Ainda sobre as previsões que a princípio parecem catastróficas, Furlan já abordou o assunto em várias de suas obras e afirmou que aquele que conceitua o futuro precisa arcar com os ônus. Ele relata que em uma obra do início dos anos 90 falou sobre o fim da máquina de escrever, do surgimento do home office (trabalha em casa), do advento de complexos aparelhos de comunicação portáteis (que mais tarde se materializam na forma do smartphone), entre outros, contudo, foi naturalmente bombardeado pela crítica conservadora que o chamava, na melhor das hipóteses, de “maluco”.

Mas segundo ele, um alento para os pensadores contemporâneos é que hoje eles podem ser reconhecidos em vida, dada a velocidade de transformação dos tempos atuais, ou seja, da ‘inovação disruptiva’. No passado, grandes personalidades que mudaram o rumo da humanidade passaram a vida incompreendidas e somente foram reconhecidas séculos depois, como Galileu Galilei, Leonardo da Vinci, Nicolau Copértino e muitos outros.

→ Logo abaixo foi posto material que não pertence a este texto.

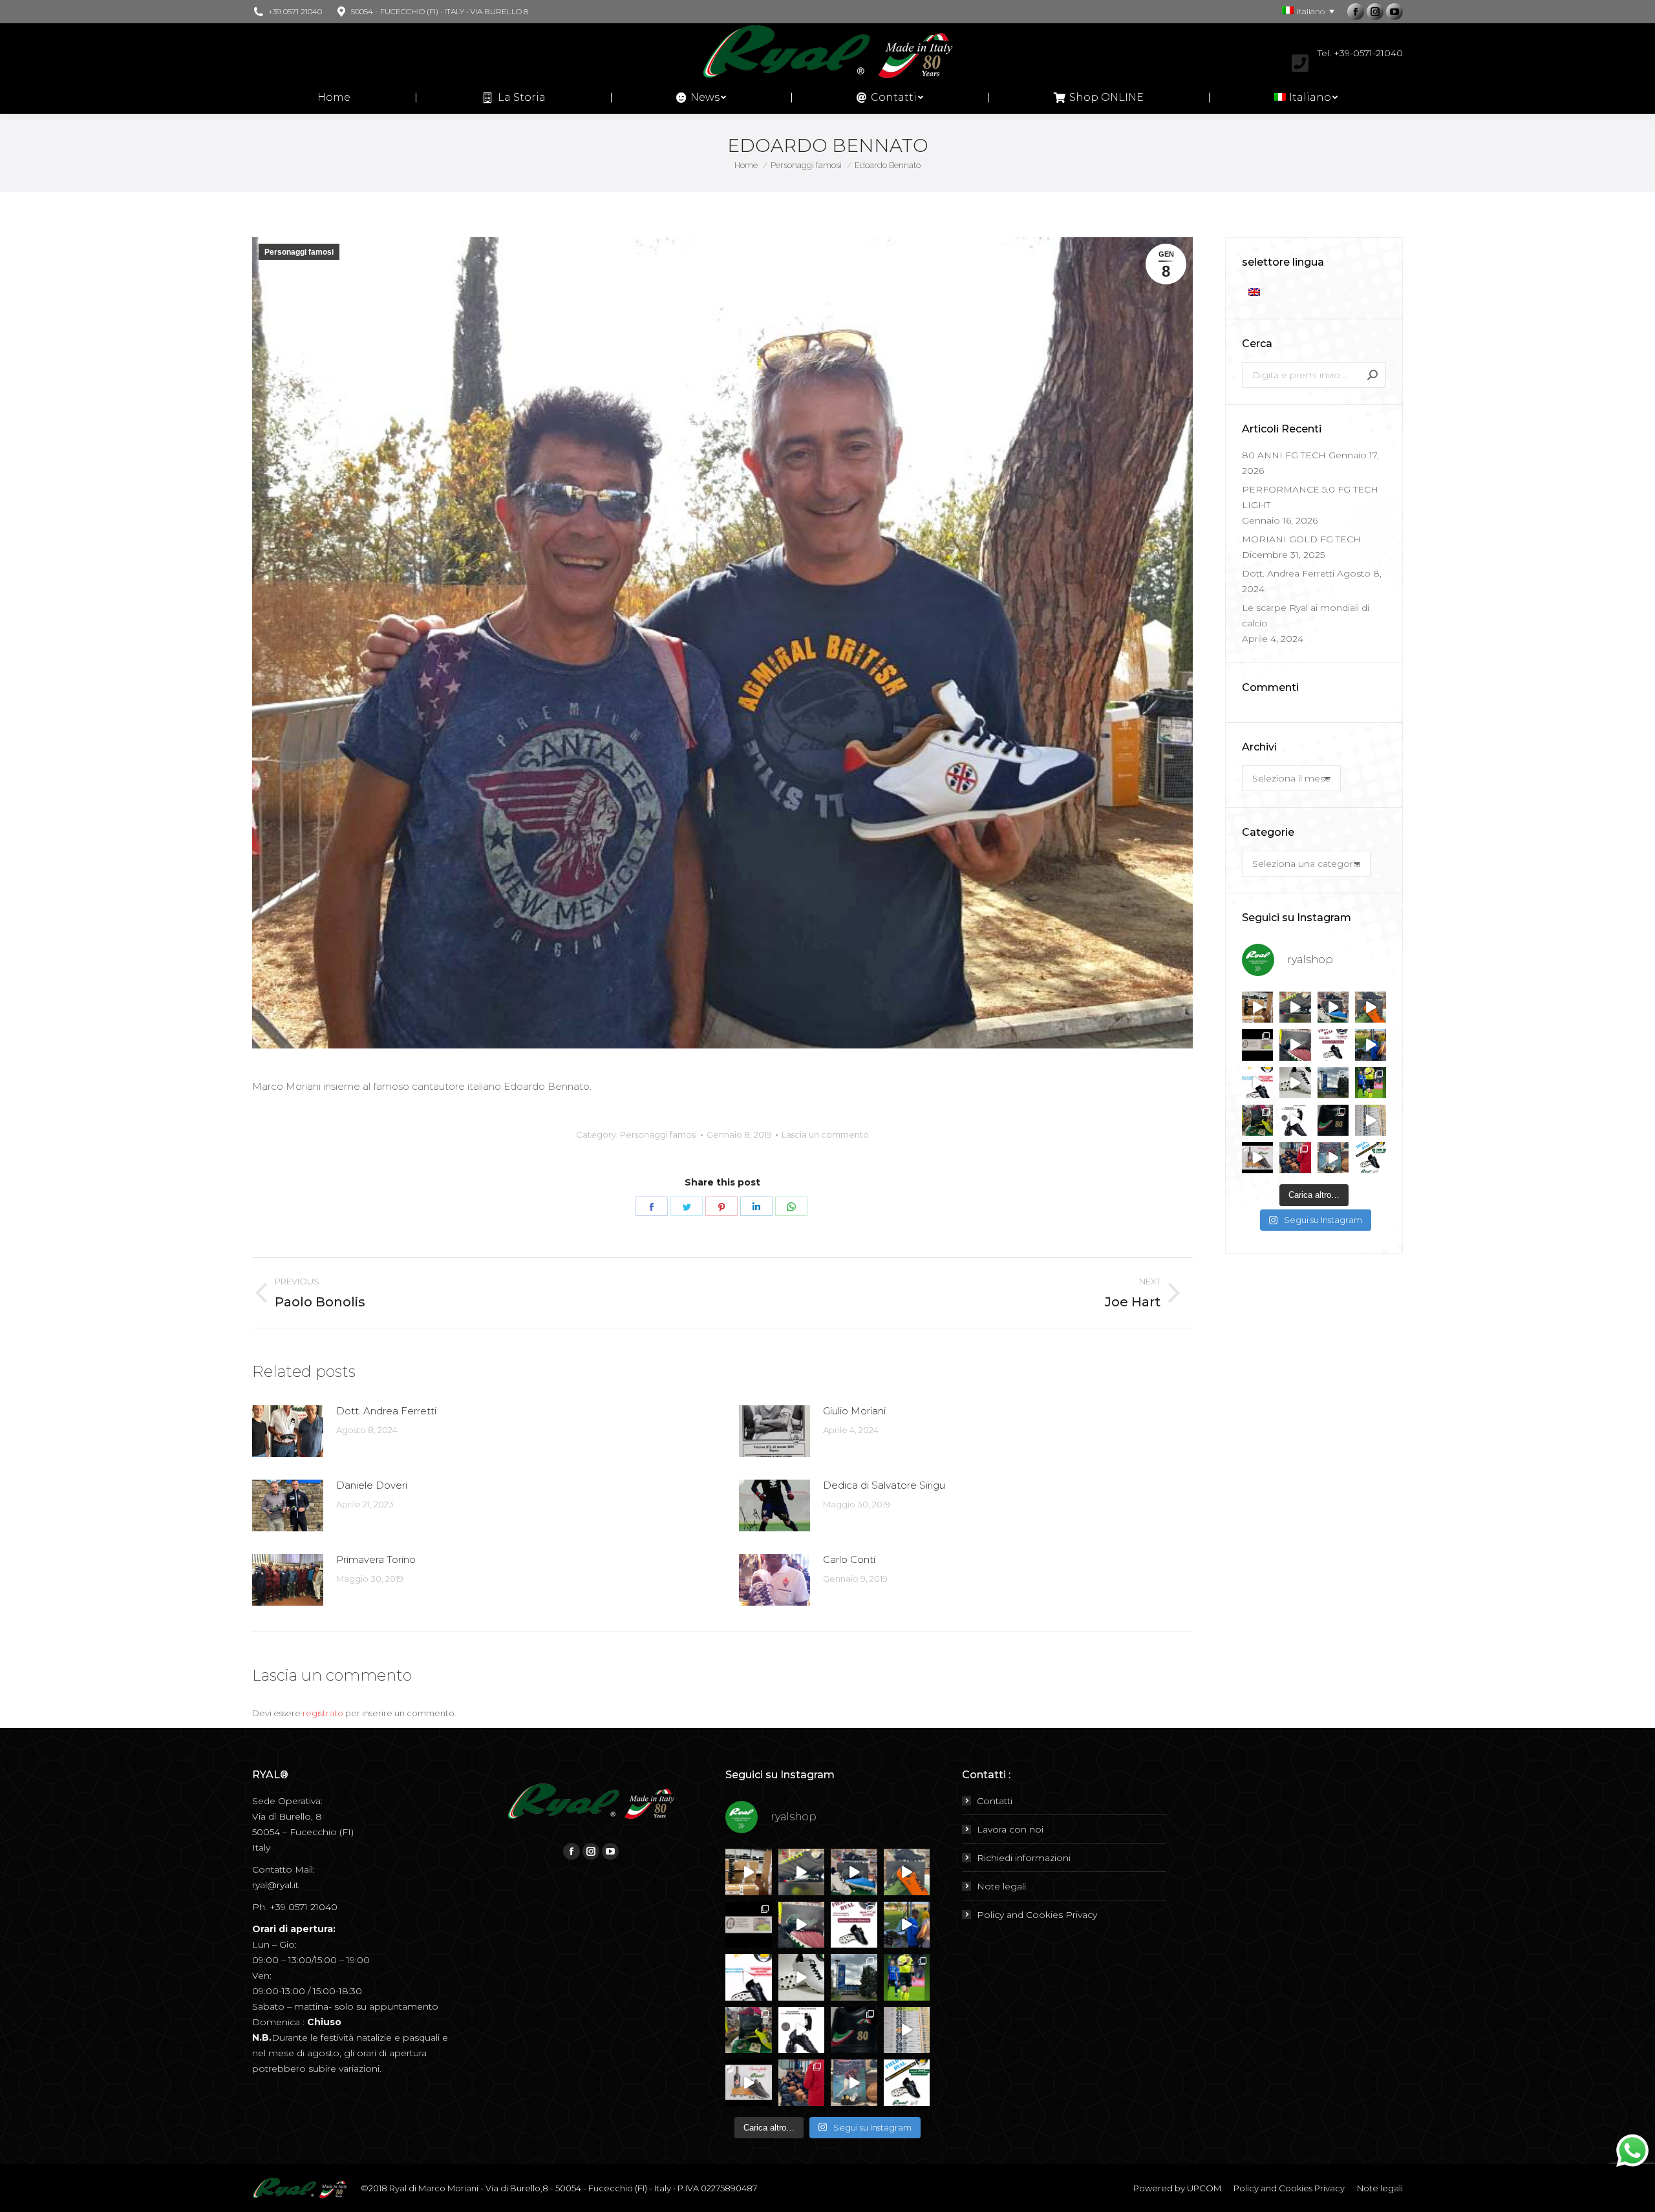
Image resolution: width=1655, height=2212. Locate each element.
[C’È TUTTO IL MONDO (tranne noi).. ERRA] (1257, 1044)
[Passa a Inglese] (1256, 292)
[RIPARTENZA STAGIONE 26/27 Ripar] (1257, 1007)
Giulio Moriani (854, 1411)
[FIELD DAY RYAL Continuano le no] (1333, 1044)
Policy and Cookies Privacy (1037, 1914)
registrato (323, 1713)
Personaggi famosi (299, 252)
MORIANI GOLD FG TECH (1301, 539)
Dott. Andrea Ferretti (386, 1411)
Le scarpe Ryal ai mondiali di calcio (1305, 615)
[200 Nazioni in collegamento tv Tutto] (1370, 1082)
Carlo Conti (849, 1559)
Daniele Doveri (371, 1485)
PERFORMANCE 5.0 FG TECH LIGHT (1310, 497)
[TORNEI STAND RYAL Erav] (1257, 1082)
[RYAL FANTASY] (1294, 1007)
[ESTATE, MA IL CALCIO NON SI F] (1370, 1007)
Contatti (994, 1801)
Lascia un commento (825, 1134)
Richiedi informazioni (1024, 1858)
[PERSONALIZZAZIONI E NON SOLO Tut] (1333, 1157)
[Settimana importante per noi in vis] (1333, 1082)
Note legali (1001, 1886)
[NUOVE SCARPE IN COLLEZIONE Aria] (1294, 1082)
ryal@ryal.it (275, 1885)
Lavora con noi (1010, 1829)
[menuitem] (333, 97)
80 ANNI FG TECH (1284, 455)
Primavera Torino (376, 1559)
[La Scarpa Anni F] (1294, 1120)
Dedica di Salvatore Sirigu (884, 1485)
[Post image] (287, 1431)
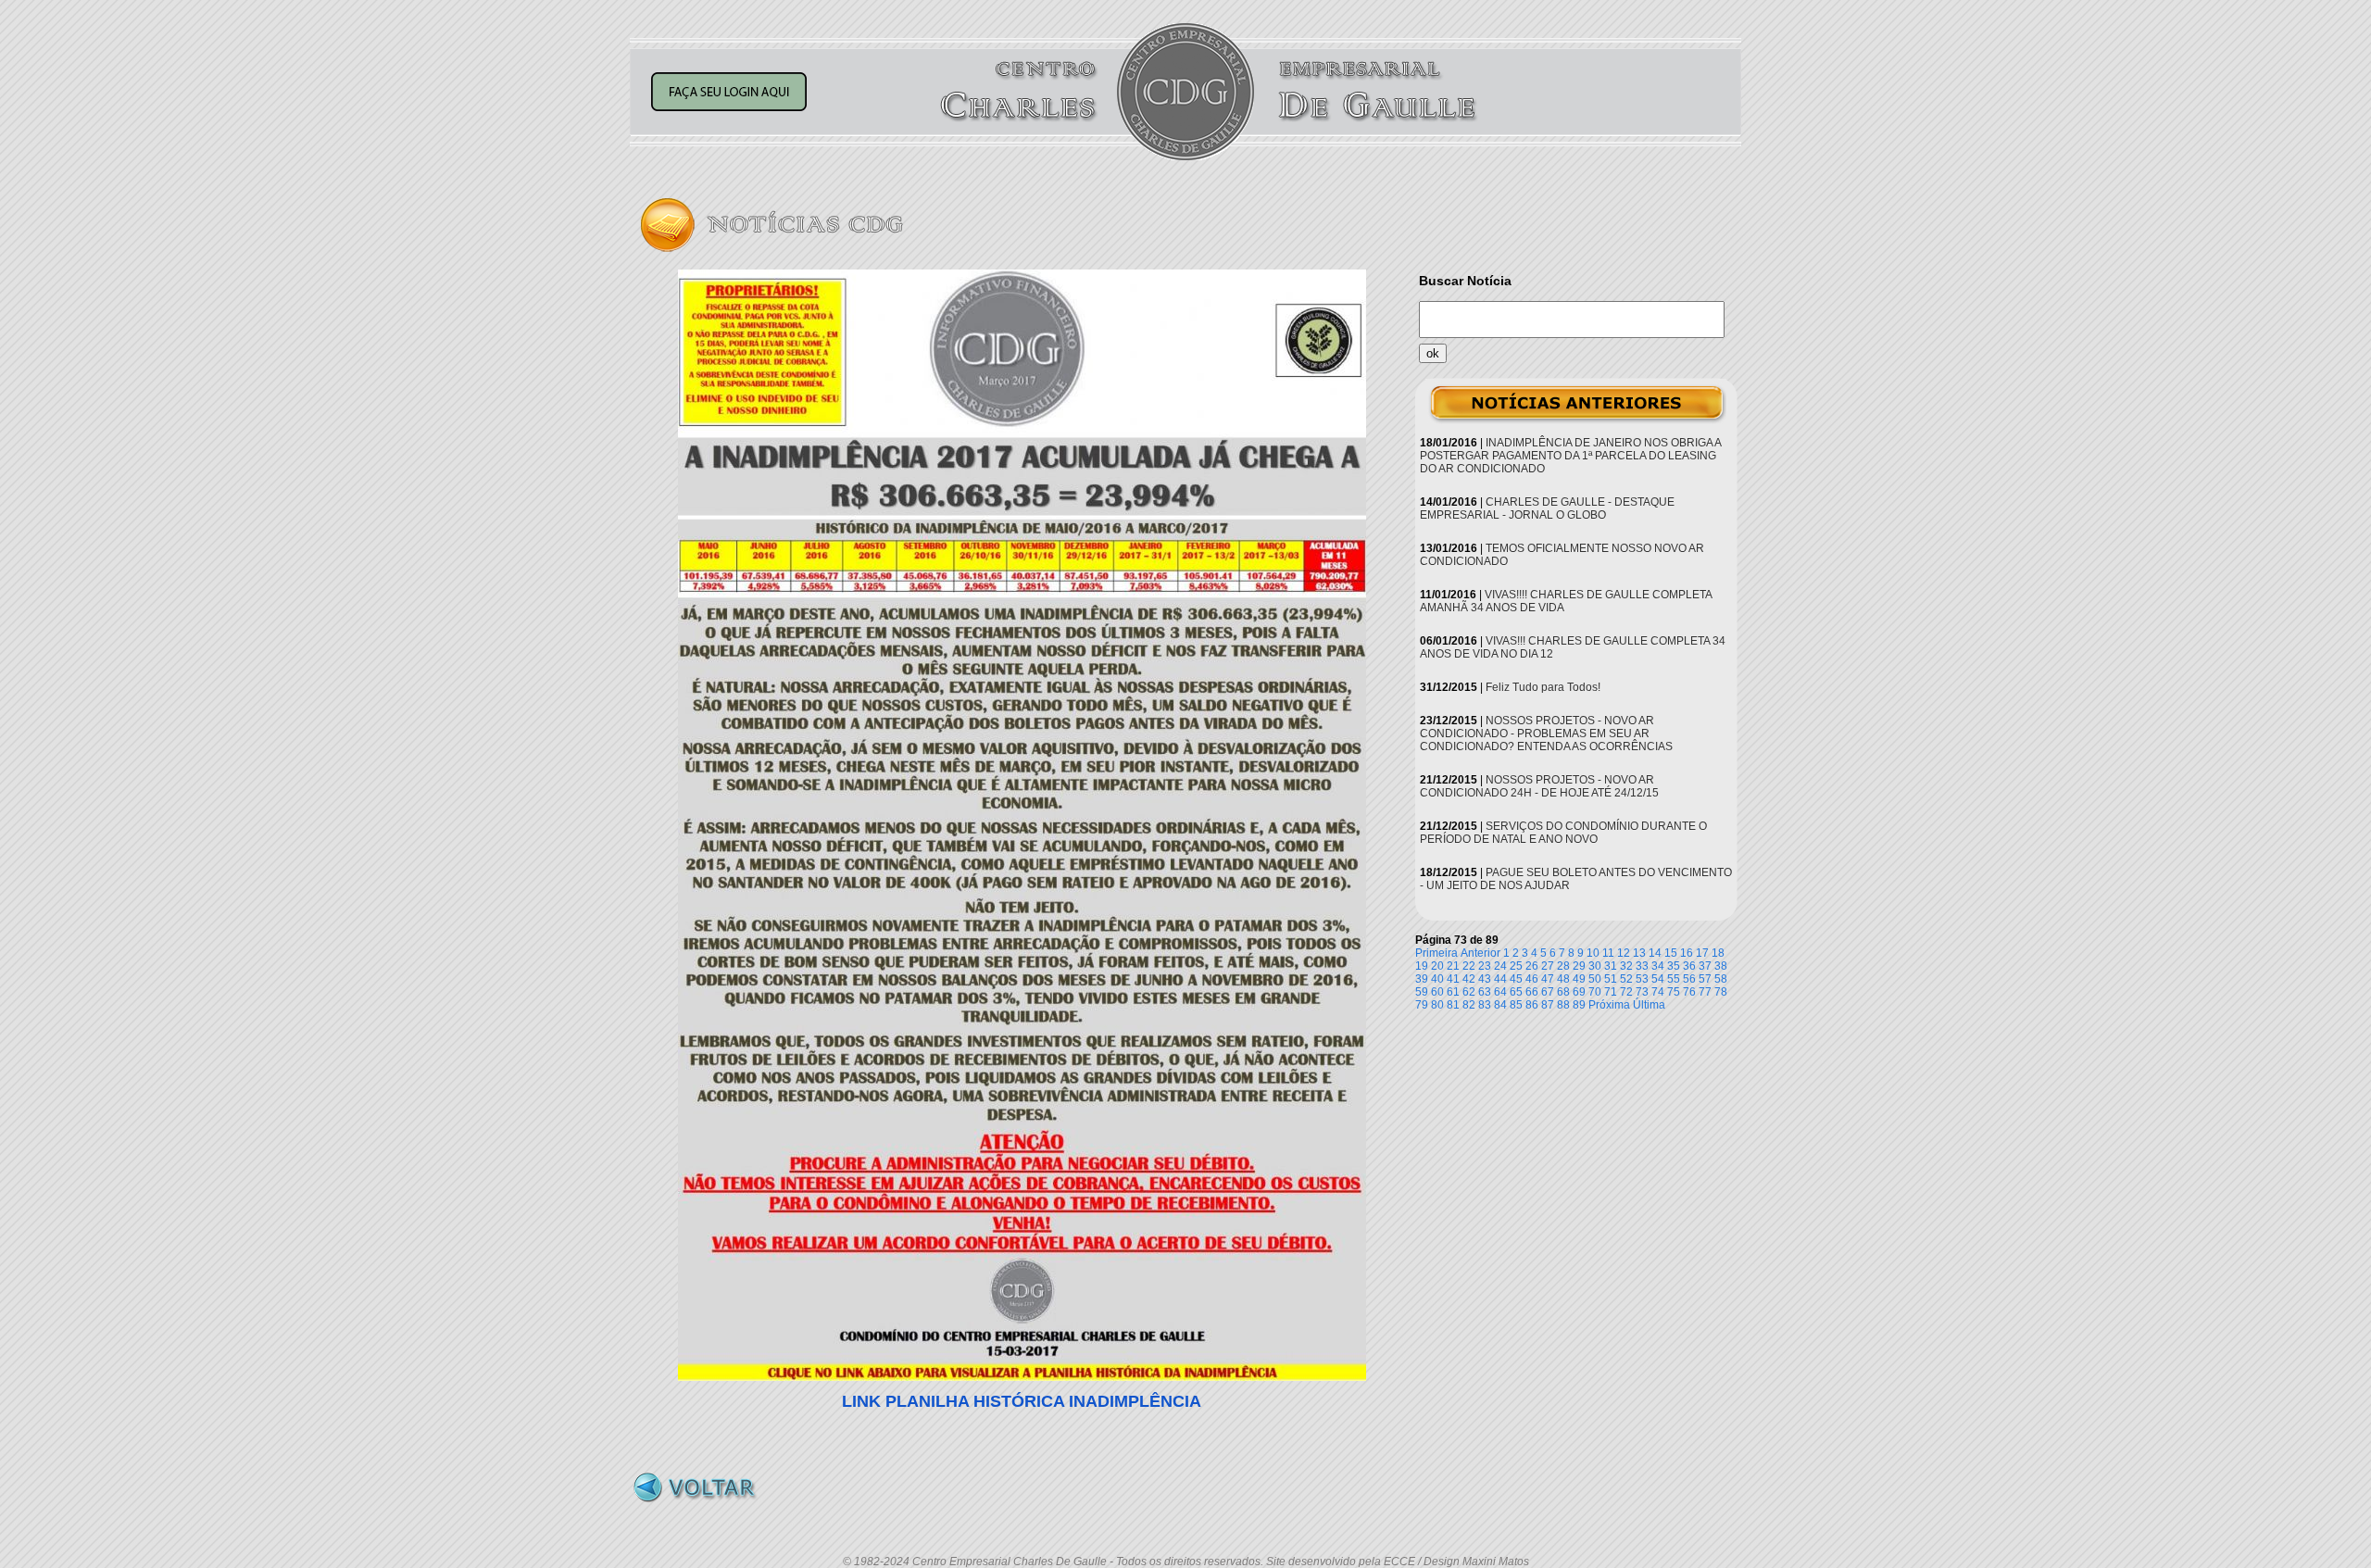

Sobre a negação que naturalmente temos as mudanças, Furlan explica que é algo instintivo, desenvolvido no ser humano ao longo de milênios de evolução e que tem por objetivo garantir a sobrevivência.

Entretanto, a resistência ao novo e a acomodação que eram vitais quando éramos selvagens vivendo na savana, hoje podem nos levar à destruição, por isso é fundamental forçarmos o rompimento deste impulso. “Hoje precisamos urgentemente aprender a aprender, de forma constante, perene. Também é necessário compreender que o futuro não é repleto de problemas ou obstáculos, mas sim de oportunidades”, complementou.

Furlan é formado em matemática pela PUC-SP e mestrado em Administração de Empresas. É vice-presidente da ABPMP Brasil, uma associação internacional de profissionais de BPM (Business Process Management), além disso, é consultor executivo, escritor e instrutor especializado em gerenciamento de processos e negócios.